US President Donald Trump’s tweet has shaken the financial industry once again. Yesterday, October 06, the US president said he will be delaying any stimulus talks until the election is over. Just a few days before this tweet, the House of Representative passed a bill allocating another $2.2 trillion stimulus to the public. Although this news will be bad for the overall US economy, this will be beneficial for the US dollar. The less greenback is in circulation, the higher the demand will be. Thus, this tweet will push the US dollar higher in the coming weeks. On the other hand, the disappointing results from Australia will support the expected decline in the AUDUSD pair. Imports for the month of August came in at 2.0%, a huge gap down from 7.0% figure recorded in the prior month. Meanwhile, its exports remained in the negative territory at -4.0%. Trade balance report entered its lowest value for the past two (2) years with $2.64 billion.

## Data segment
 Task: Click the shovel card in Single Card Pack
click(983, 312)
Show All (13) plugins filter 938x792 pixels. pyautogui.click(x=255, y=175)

## What the exercise asks
Answer these questions from the text on the stimulus tweet and the US dollar:
(a) On what date did the US president say he would delay stimulus talks until after the election?
(b) How much stimulus did the bill passed by the House of Representatives allocate?
(c) At what value did Australia's trade balance report come in?

## Solution for this task
(a) October 06
(b) $2.2 trillion
(c) $2.64 billion, its lowest value in two years